Filipino activists call for urgency on climate change at Lima conference
Third typhoon to hit the Philippines during annual ministerial-level negotiations towards a new global pact prompts activists to speak out

While loved ones braced for the full impact of Typhoon Hagupit back home, Filipino activists in Lima urged climate negotiators on Saturday to act with more urgency in drafting a global plan to limit such potentially life-threatening events.
"To us in the Philippines, we are not any more debating on whether or not the impacts of climate change are here, we have experienced it," Voltaire Alferez, of the Aksyon Klima Pilipinas NGO grouping, said on the sidelines of the talks.

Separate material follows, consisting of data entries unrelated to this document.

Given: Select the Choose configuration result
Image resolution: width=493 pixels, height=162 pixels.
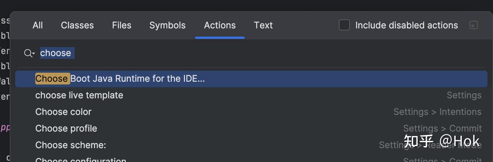Looking at the screenshot, I should click(81, 160).
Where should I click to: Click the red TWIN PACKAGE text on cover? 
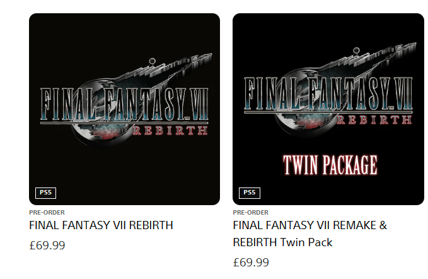pyautogui.click(x=330, y=165)
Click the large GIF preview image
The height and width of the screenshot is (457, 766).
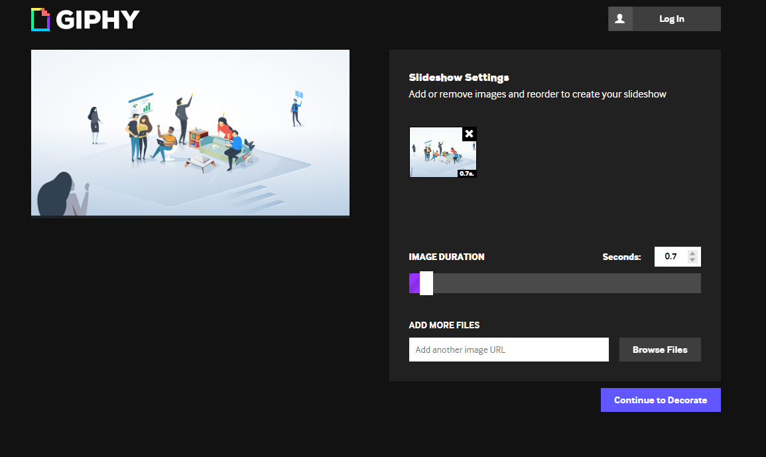(x=190, y=133)
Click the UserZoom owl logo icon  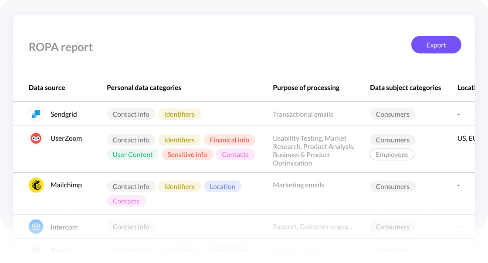pos(36,138)
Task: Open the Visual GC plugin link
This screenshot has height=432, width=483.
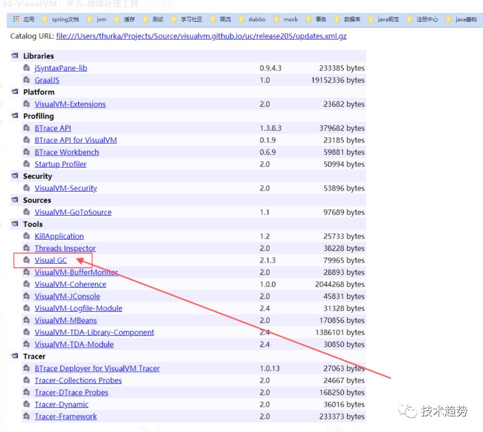Action: pyautogui.click(x=50, y=260)
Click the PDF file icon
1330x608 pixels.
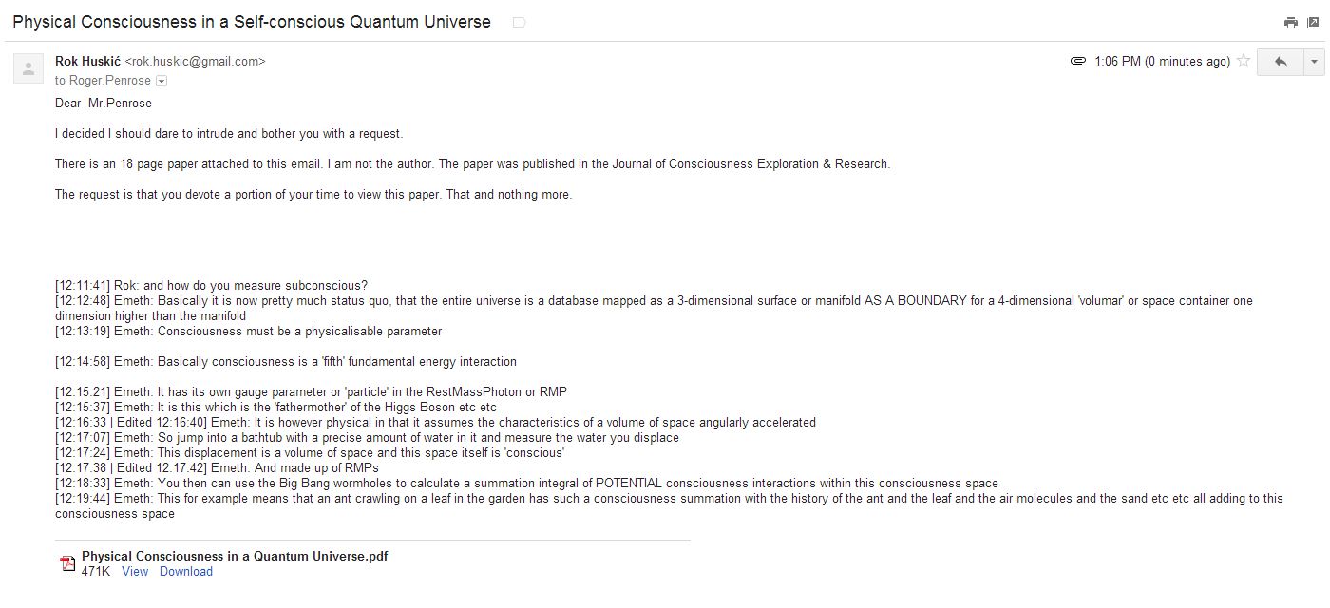coord(67,563)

"Year after year we are bombarded … from one typhoon to another," he said as his wife and son of one year left their Manila home for the relative safety of higher ground.
This is the third typhoon in a row to hit the Philippines during the annual, ministerial-level climate negotiations towards a new, global pact to limit climate harm by curbing earth-warming greenhouse gas emissions.
Last year, Typhoon Haiyan hit while talks were under way in Warsaw, killing 7,350 people, and Typhoon Bopha claimed 600 lives during negotiations in Doha in 2012.
It is never possible to attribute any individual weather event to climate change, but the United Nations' World Meteorological Organisation has said extreme storms such as Haiyan were "consistent" with human-induced climate change.